包公点点头,让邱驿丞回去,随后派人将张善和李良提来审问:“前日剪绺任温的贼人,你们可知道他的名字?如果说出来,我便免了你们的罪。”张善苦着脸回答:“大人,如果我们知道,早就说出来了,岂会愿意替别人受这冤枉罪?”

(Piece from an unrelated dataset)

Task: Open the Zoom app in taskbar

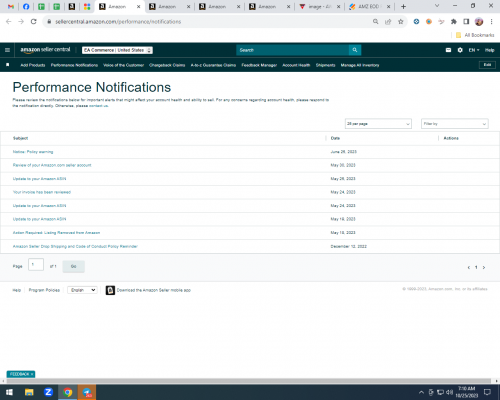Action: [x=48, y=392]
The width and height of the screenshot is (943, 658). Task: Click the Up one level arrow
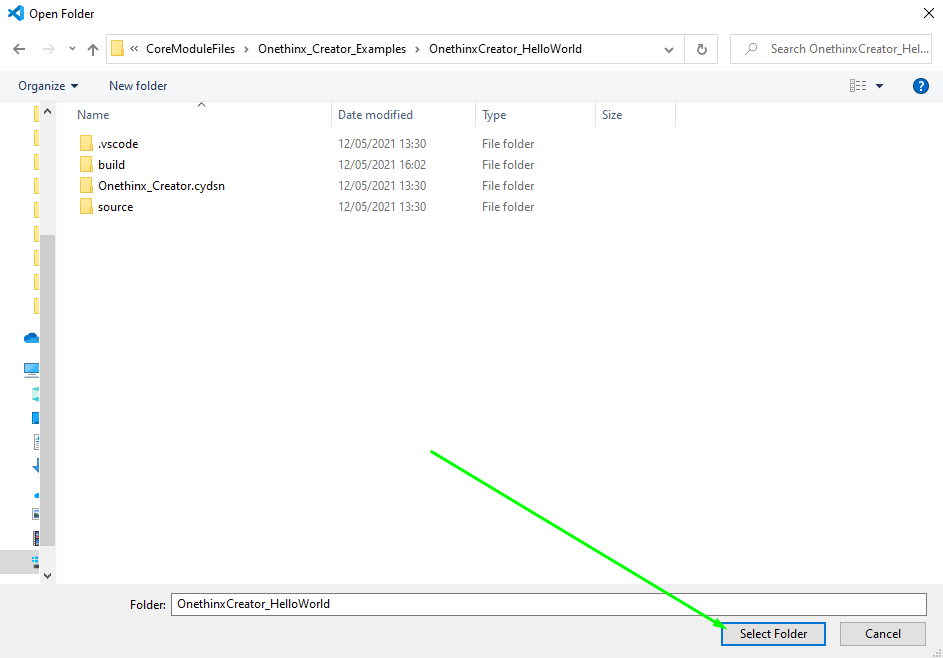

包公冷笑一声:“任温的银子没被剪去,这件事暂且不提;但俞基的五两多银子被剪去了,我衙门的人岂能善罢甘休?你们只要报出这个贼人的名字,我就放过你们。”李良辩解道:“大人,我们又不是贼的总头,怎么知道哪个贼人剪了俞基的银子?”
包公一拍惊堂木:“银子我已经查到了,现在只差贼人的名字!”李良无奈地说:“既然已经找到了银两,那贼人也就捕到了,难道贼人是一个人,用银的又是另一个人?”
包公将四两假银狠狠地摔在地上:“这银子是你们二人献给邱驿丞的,今早才送来。俞基已经认出这是他的银子,那么你们二人就是贼人无疑!而且你们还放走了剪任温银子的贼人,速速报来他的名字!”
张善和李良见事情已经败露,只得如实招供:“大人,我们这一伙剪绺贼共有二十余人。昨天放走的那个叫林泰,再往前数日,罗钦也是我们的同伙,这次祸事就是他惹出来的。至于其他人,都还没有犯过法。我们贼人有规矩,到死也不会互相攀咬。”
包公立刻下令拘捕林泰、罗钦等人,并勒令罗钦交出八两银子赔偿给毕茂。随后,他将这三个贼人各判处徒刑两年,并任命他们为贼人总甲,凡是被剪绺的受害者,都由他们身上赔偿损失。这一判决让所有人都惊叹不已,包公的智谋和公正赢得了人们的敬佩。
十五
在西京,有个姓程名永的牙侩,他经营着一家客栈,接待着来来往往的商客。程永让家人张万管理客栈,每当有客人投宿,只要付了经纪费,张万就会记录在簿书上。
一天,一个来自成都的年轻和尚,名叫江龙,打算前往东京剃发受戒,领取度牒。他恰好走到大开坡时,决定在程永的客栈里借宿一晚。夜晚,江龙独自在房间里整理衣物,将带来的银子铺在床上。
恰好此时,程永从亲戚家饮酒归来,看到江龙房间的灯光从窗户透出,便走近查看。当他看到床上的银子时,心中不禁起了贪念:“这和尚不知从哪里来的,竟然带着这么多银两。”